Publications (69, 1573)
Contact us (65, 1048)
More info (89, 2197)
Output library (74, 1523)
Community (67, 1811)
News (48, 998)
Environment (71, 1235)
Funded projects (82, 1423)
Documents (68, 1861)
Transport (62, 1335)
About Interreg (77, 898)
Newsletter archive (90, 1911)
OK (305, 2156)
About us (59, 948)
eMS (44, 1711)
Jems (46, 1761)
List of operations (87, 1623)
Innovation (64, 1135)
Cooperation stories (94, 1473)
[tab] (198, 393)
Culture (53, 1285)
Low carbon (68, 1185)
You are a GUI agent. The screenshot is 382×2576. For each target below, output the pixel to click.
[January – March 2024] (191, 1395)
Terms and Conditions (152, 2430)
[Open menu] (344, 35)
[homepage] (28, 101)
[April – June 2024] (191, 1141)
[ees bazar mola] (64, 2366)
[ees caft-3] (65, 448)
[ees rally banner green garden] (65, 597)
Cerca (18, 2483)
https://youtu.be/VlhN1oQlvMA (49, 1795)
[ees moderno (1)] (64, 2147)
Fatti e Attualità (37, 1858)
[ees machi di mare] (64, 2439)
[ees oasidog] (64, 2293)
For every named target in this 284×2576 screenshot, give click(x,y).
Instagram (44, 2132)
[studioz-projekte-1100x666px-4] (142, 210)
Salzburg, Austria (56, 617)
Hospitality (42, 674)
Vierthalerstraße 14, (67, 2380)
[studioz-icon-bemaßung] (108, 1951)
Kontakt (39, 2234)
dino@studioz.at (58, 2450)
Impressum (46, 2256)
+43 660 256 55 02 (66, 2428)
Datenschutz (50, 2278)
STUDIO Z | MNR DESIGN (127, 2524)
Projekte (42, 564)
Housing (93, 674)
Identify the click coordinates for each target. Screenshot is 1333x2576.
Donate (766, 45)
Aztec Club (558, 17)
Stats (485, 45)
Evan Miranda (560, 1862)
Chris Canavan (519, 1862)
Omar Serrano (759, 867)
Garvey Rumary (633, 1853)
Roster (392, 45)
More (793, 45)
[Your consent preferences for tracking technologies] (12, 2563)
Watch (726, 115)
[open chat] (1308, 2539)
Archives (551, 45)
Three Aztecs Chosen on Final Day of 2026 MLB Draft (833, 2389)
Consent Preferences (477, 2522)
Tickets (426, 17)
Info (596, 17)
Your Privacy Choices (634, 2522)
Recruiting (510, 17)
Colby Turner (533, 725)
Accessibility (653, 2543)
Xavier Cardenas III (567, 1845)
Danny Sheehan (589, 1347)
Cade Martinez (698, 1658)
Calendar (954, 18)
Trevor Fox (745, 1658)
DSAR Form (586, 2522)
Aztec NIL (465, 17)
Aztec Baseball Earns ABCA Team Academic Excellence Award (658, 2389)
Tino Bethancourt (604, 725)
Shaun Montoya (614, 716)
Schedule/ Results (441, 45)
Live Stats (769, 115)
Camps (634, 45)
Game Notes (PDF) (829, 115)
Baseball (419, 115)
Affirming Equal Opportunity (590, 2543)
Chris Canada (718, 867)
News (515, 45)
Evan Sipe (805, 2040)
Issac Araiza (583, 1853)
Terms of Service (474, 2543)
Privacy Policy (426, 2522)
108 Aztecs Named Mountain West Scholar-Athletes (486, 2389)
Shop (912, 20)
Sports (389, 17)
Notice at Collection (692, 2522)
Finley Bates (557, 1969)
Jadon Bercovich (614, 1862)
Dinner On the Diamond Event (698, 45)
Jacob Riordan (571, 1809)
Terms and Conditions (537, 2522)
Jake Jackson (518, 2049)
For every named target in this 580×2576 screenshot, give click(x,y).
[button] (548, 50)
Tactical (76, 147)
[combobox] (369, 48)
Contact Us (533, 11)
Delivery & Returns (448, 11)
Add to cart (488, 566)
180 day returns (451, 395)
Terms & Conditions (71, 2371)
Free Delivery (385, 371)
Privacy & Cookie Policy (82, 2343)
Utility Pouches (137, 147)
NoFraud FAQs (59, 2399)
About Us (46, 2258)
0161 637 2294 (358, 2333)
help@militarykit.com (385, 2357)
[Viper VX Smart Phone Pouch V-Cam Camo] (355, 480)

------------------------------

[Directions]
When you repeat the lines, start with the first line of the material and end with the line that contains "[ees rally banner green garden] (65, 597)", keeping both and reproducing each exactly, with nothing added.

[Expected answer]
Publications (69, 1573)
Contact us (65, 1048)
More info (89, 2197)
Output library (74, 1523)
Community (67, 1811)
News (48, 998)
Environment (71, 1235)
Funded projects (82, 1423)
Documents (68, 1861)
Transport (62, 1335)
About Interreg (77, 898)
Newsletter archive (90, 1911)
OK (305, 2156)
About us (59, 948)
eMS (44, 1711)
Jems (46, 1761)
List of operations (87, 1623)
Innovation (64, 1135)
Cooperation stories (94, 1473)
[tab] (198, 393)
Culture (53, 1285)
Low carbon (68, 1185)
You are a GUI agent. The screenshot is 382×2576. For each target below, output the pixel to click.
[January – March 2024] (191, 1395)
Terms and Conditions (152, 2430)
[Open menu] (344, 35)
[homepage] (28, 101)
[April – June 2024] (191, 1141)
[ees bazar mola] (64, 2366)
[ees caft-3] (65, 448)
[ees rally banner green garden] (65, 597)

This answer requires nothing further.